::: Excerpted records :::
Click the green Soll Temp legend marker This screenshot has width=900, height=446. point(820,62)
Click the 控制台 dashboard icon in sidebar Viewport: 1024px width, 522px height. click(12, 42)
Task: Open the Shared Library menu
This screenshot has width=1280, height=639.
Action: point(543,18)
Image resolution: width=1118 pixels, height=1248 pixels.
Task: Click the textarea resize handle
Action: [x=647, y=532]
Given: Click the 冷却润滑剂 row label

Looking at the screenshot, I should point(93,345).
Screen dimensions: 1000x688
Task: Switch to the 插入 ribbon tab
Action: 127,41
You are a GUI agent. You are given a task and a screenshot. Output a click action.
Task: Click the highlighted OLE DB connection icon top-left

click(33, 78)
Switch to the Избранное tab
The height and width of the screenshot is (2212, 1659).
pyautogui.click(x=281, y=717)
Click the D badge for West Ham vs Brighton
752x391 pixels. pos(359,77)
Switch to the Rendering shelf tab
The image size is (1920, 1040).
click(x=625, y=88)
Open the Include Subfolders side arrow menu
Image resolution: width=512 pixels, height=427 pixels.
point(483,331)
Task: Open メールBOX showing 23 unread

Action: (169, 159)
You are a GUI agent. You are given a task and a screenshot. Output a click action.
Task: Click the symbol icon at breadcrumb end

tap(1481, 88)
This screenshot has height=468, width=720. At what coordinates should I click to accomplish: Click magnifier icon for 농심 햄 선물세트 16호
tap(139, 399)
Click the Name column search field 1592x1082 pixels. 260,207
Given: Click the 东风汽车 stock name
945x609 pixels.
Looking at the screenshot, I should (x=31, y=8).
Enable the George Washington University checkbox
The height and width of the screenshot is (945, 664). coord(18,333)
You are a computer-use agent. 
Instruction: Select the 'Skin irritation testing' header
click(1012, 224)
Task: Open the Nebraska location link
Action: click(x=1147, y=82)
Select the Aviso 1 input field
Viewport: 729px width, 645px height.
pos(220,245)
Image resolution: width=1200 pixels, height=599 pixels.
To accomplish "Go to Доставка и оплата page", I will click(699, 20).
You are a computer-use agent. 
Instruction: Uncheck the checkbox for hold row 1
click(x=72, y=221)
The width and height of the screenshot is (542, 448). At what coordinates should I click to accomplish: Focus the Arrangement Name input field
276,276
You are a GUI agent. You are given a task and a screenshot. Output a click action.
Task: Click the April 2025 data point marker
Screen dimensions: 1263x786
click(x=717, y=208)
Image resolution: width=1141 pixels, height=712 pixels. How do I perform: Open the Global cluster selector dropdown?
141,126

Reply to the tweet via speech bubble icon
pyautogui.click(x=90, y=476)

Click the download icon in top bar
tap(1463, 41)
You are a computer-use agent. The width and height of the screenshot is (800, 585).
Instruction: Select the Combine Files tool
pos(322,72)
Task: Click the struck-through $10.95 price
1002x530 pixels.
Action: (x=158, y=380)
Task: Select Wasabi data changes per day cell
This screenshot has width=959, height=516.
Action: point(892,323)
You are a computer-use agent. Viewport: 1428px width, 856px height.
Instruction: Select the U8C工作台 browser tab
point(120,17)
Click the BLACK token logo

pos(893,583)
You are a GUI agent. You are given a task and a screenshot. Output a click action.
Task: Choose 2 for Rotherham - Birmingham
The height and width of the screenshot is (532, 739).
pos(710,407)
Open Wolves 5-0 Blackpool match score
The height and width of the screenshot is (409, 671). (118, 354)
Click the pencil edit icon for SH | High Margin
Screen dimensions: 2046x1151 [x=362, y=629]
:::
Problem to work on:
Would you copy out all the entries above without changing a single character?

Final answer:
Click the green Soll Temp legend marker This screenshot has width=900, height=446. point(820,62)
Click the 控制台 dashboard icon in sidebar Viewport: 1024px width, 522px height. click(12, 42)
Task: Open the Shared Library menu
This screenshot has width=1280, height=639.
Action: point(543,18)
Image resolution: width=1118 pixels, height=1248 pixels.
Task: Click the textarea resize handle
Action: [x=647, y=532]
Given: Click the 冷却润滑剂 row label

Looking at the screenshot, I should point(93,345).
Screen dimensions: 1000x688
Task: Switch to the 插入 ribbon tab
Action: 127,41
You are a GUI agent. You are given a task and a screenshot. Output a click action.
Task: Click the highlighted OLE DB connection icon top-left

click(33, 78)
Switch to the Избранное tab
The height and width of the screenshot is (2212, 1659).
pyautogui.click(x=281, y=717)
Click the D badge for West Ham vs Brighton
752x391 pixels. pos(359,77)
Switch to the Rendering shelf tab
The image size is (1920, 1040).
click(x=625, y=88)
Open the Include Subfolders side arrow menu
Image resolution: width=512 pixels, height=427 pixels.
point(483,331)
Task: Open メールBOX showing 23 unread

Action: (169, 159)
You are a GUI agent. You are given a task and a screenshot. Output a click action.
Task: Click the symbol icon at breadcrumb end

tap(1481, 88)
This screenshot has height=468, width=720. At what coordinates should I click to accomplish: Click magnifier icon for 농심 햄 선물세트 16호
tap(139, 399)
Click the Name column search field 1592x1082 pixels. 260,207
Given: Click the 东风汽车 stock name
945x609 pixels.
Looking at the screenshot, I should (x=31, y=8).
Enable the George Washington University checkbox
The height and width of the screenshot is (945, 664). coord(18,333)
You are a computer-use agent. 
Instruction: Select the 'Skin irritation testing' header
click(1012, 224)
Task: Open the Nebraska location link
Action: click(x=1147, y=82)
Select the Aviso 1 input field
Viewport: 729px width, 645px height.
pos(220,245)
Image resolution: width=1200 pixels, height=599 pixels.
To accomplish "Go to Доставка и оплата page", I will click(699, 20).
You are a computer-use agent. 
Instruction: Uncheck the checkbox for hold row 1
click(x=72, y=221)
The width and height of the screenshot is (542, 448). At what coordinates should I click to accomplish: Focus the Arrangement Name input field
276,276
You are a GUI agent. You are given a task and a screenshot. Output a click action.
Task: Click the April 2025 data point marker
Screen dimensions: 1263x786
click(x=717, y=208)
Image resolution: width=1141 pixels, height=712 pixels. How do I perform: Open the Global cluster selector dropdown?
141,126

Reply to the tweet via speech bubble icon
pyautogui.click(x=90, y=476)

Click the download icon in top bar
tap(1463, 41)
You are a computer-use agent. The width and height of the screenshot is (800, 585).
Instruction: Select the Combine Files tool
pos(322,72)
Task: Click the struck-through $10.95 price
1002x530 pixels.
Action: (x=158, y=380)
Task: Select Wasabi data changes per day cell
This screenshot has width=959, height=516.
Action: point(892,323)
You are a computer-use agent. Viewport: 1428px width, 856px height.
Instruction: Select the U8C工作台 browser tab
point(120,17)
Click the BLACK token logo

pos(893,583)
You are a GUI agent. You are given a task and a screenshot. Output a click action.
Task: Choose 2 for Rotherham - Birmingham
The height and width of the screenshot is (532, 739).
pos(710,407)
Open Wolves 5-0 Blackpool match score
The height and width of the screenshot is (409, 671). (118, 354)
Click the pencil edit icon for SH | High Margin
Screen dimensions: 2046x1151 [x=362, y=629]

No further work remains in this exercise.